(Provided material Opens)
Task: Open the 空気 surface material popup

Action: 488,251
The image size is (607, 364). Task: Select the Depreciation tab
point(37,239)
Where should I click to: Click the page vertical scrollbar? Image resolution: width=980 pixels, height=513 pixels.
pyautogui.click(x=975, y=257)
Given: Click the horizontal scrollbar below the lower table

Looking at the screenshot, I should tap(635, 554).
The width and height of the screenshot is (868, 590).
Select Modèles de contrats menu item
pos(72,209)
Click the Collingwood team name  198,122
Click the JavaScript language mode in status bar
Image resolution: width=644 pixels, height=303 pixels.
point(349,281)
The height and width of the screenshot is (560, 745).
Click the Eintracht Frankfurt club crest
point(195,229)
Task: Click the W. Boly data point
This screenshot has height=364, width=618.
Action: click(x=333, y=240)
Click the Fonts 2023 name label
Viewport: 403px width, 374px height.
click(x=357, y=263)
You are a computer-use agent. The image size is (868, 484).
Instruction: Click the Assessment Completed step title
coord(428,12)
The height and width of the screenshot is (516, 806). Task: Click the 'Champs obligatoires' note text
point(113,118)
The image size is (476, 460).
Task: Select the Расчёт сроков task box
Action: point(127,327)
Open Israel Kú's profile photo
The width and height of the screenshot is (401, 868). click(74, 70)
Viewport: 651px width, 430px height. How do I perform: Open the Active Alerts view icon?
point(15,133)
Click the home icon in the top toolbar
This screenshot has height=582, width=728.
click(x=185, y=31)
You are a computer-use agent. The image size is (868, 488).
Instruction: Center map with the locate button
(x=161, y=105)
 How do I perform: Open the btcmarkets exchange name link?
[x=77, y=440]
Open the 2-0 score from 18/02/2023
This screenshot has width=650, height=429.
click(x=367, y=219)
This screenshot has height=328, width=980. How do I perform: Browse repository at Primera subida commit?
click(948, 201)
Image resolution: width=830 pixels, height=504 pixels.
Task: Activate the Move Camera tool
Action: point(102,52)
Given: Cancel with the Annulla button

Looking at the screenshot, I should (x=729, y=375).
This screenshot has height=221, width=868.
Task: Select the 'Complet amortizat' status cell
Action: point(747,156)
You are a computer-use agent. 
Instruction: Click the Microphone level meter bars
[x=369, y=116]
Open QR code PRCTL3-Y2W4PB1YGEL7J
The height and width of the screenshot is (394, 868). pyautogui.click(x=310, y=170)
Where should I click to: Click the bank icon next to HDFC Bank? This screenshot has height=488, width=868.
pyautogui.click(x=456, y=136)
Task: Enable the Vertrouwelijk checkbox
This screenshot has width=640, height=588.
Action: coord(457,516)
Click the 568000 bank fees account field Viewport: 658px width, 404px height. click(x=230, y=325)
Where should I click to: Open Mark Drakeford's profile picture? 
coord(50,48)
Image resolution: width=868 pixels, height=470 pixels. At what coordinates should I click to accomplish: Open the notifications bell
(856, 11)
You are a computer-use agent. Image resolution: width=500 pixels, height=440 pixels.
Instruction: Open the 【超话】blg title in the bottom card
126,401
(Provided material Closes)
Problem to work on - Go through the listing above and copy each line exactly.

Written solution -
Task: Open the 空気 surface material popup

Action: 488,251
The image size is (607, 364). Task: Select the Depreciation tab
point(37,239)
Where should I click to: Click the page vertical scrollbar? Image resolution: width=980 pixels, height=513 pixels.
pyautogui.click(x=975, y=257)
Given: Click the horizontal scrollbar below the lower table

Looking at the screenshot, I should tap(635, 554).
The width and height of the screenshot is (868, 590).
Select Modèles de contrats menu item
pos(72,209)
Click the Collingwood team name  198,122
Click the JavaScript language mode in status bar
Image resolution: width=644 pixels, height=303 pixels.
point(349,281)
The height and width of the screenshot is (560, 745).
Click the Eintracht Frankfurt club crest
point(195,229)
Task: Click the W. Boly data point
This screenshot has height=364, width=618.
Action: click(x=333, y=240)
Click the Fonts 2023 name label
Viewport: 403px width, 374px height.
click(x=357, y=263)
You are a computer-use agent. The image size is (868, 484).
Instruction: Click the Assessment Completed step title
coord(428,12)
The height and width of the screenshot is (516, 806). Task: Click the 'Champs obligatoires' note text
point(113,118)
The image size is (476, 460).
Task: Select the Расчёт сроков task box
Action: point(127,327)
Open Israel Kú's profile photo
The width and height of the screenshot is (401, 868). click(74, 70)
Viewport: 651px width, 430px height. How do I perform: Open the Active Alerts view icon?
point(15,133)
Click the home icon in the top toolbar
This screenshot has height=582, width=728.
click(x=185, y=31)
You are a computer-use agent. The image size is (868, 488).
Instruction: Center map with the locate button
(x=161, y=105)
 How do I perform: Open the btcmarkets exchange name link?
[x=77, y=440]
Open the 2-0 score from 18/02/2023
This screenshot has width=650, height=429.
click(x=367, y=219)
This screenshot has height=328, width=980. How do I perform: Browse repository at Primera subida commit?
click(948, 201)
Image resolution: width=830 pixels, height=504 pixels.
Task: Activate the Move Camera tool
Action: point(102,52)
Given: Cancel with the Annulla button

Looking at the screenshot, I should (x=729, y=375).
This screenshot has height=221, width=868.
Task: Select the 'Complet amortizat' status cell
Action: point(747,156)
You are a computer-use agent. 
Instruction: Click the Microphone level meter bars
[x=369, y=116]
Open QR code PRCTL3-Y2W4PB1YGEL7J
The height and width of the screenshot is (394, 868). pyautogui.click(x=310, y=170)
Where should I click to: Click the bank icon next to HDFC Bank? This screenshot has height=488, width=868.
pyautogui.click(x=456, y=136)
Task: Enable the Vertrouwelijk checkbox
This screenshot has width=640, height=588.
Action: coord(457,516)
Click the 568000 bank fees account field Viewport: 658px width, 404px height. click(x=230, y=325)
Where should I click to: Open Mark Drakeford's profile picture? 
coord(50,48)
Image resolution: width=868 pixels, height=470 pixels. At what coordinates should I click to accomplish: Open the notifications bell
(856, 11)
You are a computer-use agent. Image resolution: width=500 pixels, height=440 pixels.
Instruction: Open the 【超话】blg title in the bottom card
126,401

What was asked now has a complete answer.